May 2011



Zhang Huan, one of the most important contemporary Chinese artists, returns to Milan for his second personal exhibition at the ProjectB Gallery.

On display are five Ash Paintings, works laden with spirituality (Buddhism is a vital part of the artist’s life) and created with ash, perceived not merely as a simple material but a sort of soul, memory and collective blessing.

The technique is meticulous: the artist gathers together the ashes from dozens of temples around the Jiangsu-Zhejiang region, then separates them out according to their colour and grain size, sprinkling them onto the surface until he obtains the image he has in his mind; then he fixes it on a linen cloth.

For the artist, Italy has a wealth of works by the great masters; an endless source of artistic inspiration that lies at the roots of Ash Banquet, inspired by one of the masterpieces of our Italian artistic heritage – The Last Supper by Leonardo da Vinci.

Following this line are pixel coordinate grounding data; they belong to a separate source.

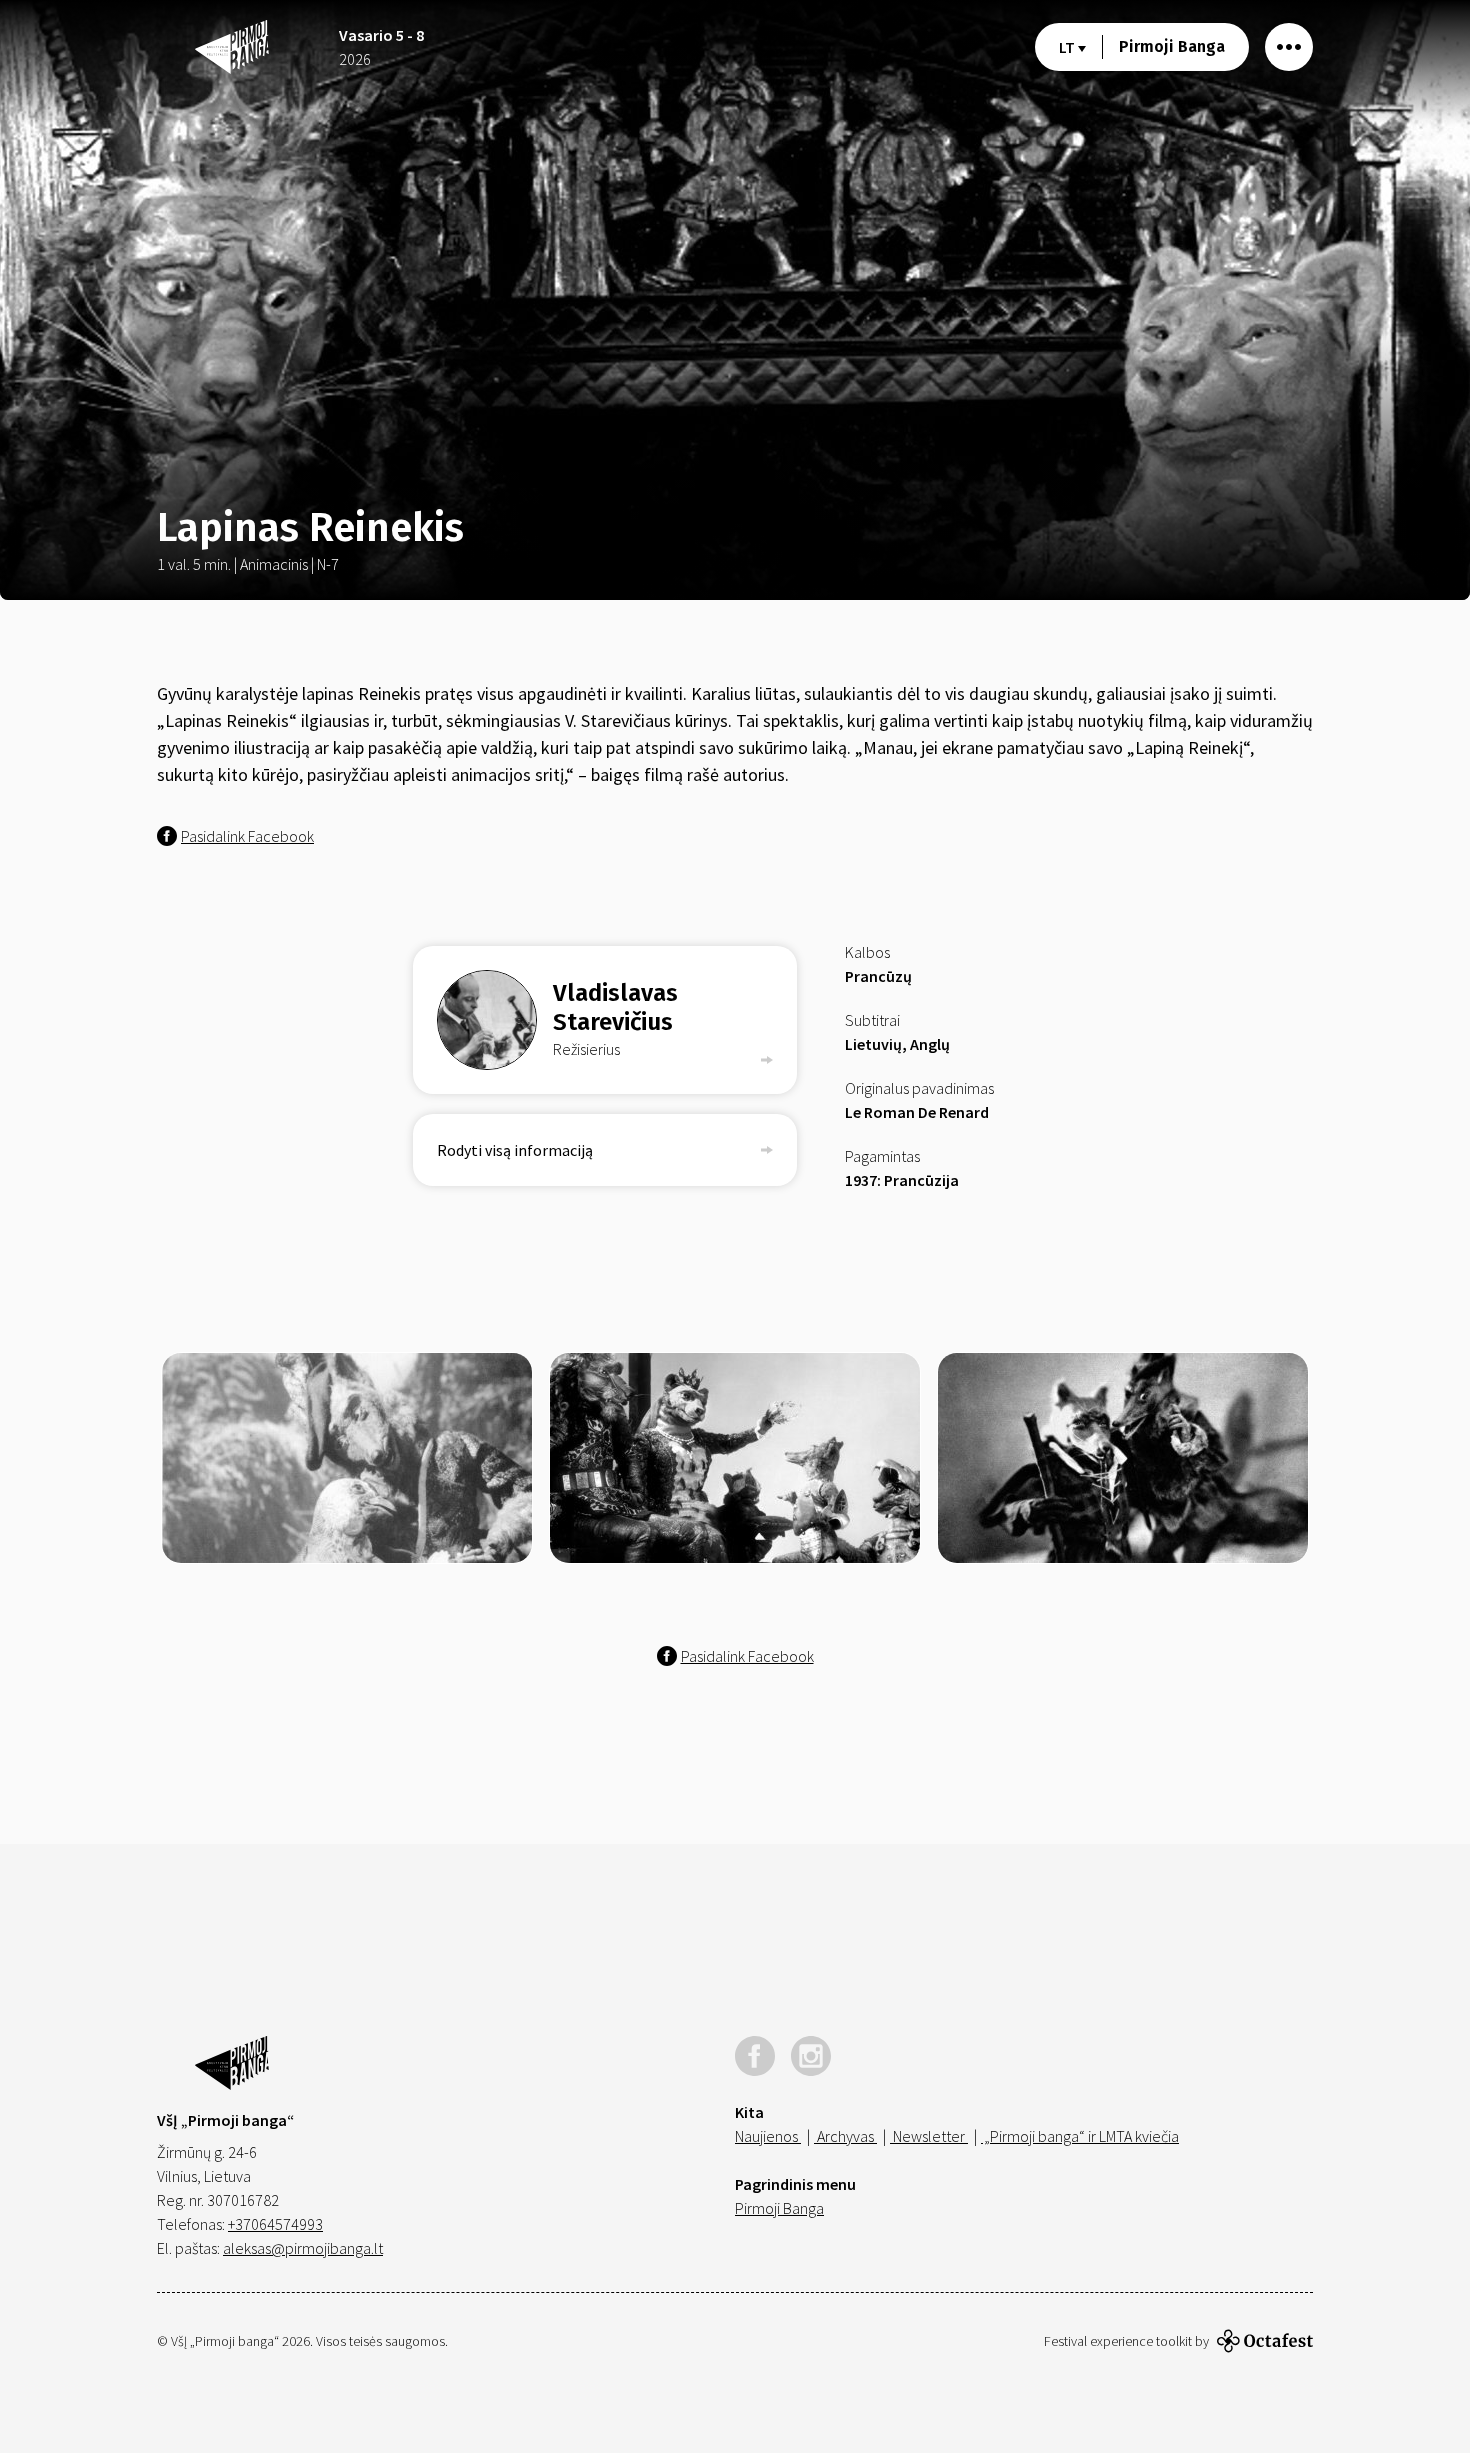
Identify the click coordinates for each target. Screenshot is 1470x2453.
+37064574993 (275, 2224)
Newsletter (929, 2136)
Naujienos (768, 2136)
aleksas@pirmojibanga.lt (303, 2248)
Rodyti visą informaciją (515, 1150)
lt (1068, 47)
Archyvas (845, 2136)
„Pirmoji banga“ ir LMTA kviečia (1080, 2136)
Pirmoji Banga (1172, 46)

It’s the artist’s tribute to the city of Milan, explains Elena Geuna, curator of the exhibition held last year at the PAC: “After his important retrospective, the artist was fascinated by The Last Supper; the consistency of the incense and the special technique used by Zhang Huan lend the da Vinci iconography a new degree of spirituality, that brings to mind an ancient, intimate and universal sacredness. The works of Zhang Huan aim to express a modernity instilled with tradition, a universal spirituality that brings together East and West, past and present, in a dialogue between different cultures and religions.”

The other works exhibited show a strong relation with Chinese culture and are inspired by the history of Chinese people. Characters form old pictures, portraits of well-known people, images of the Cultural Revolution as fragments of history reconstructed by the artist who lived these moments himself.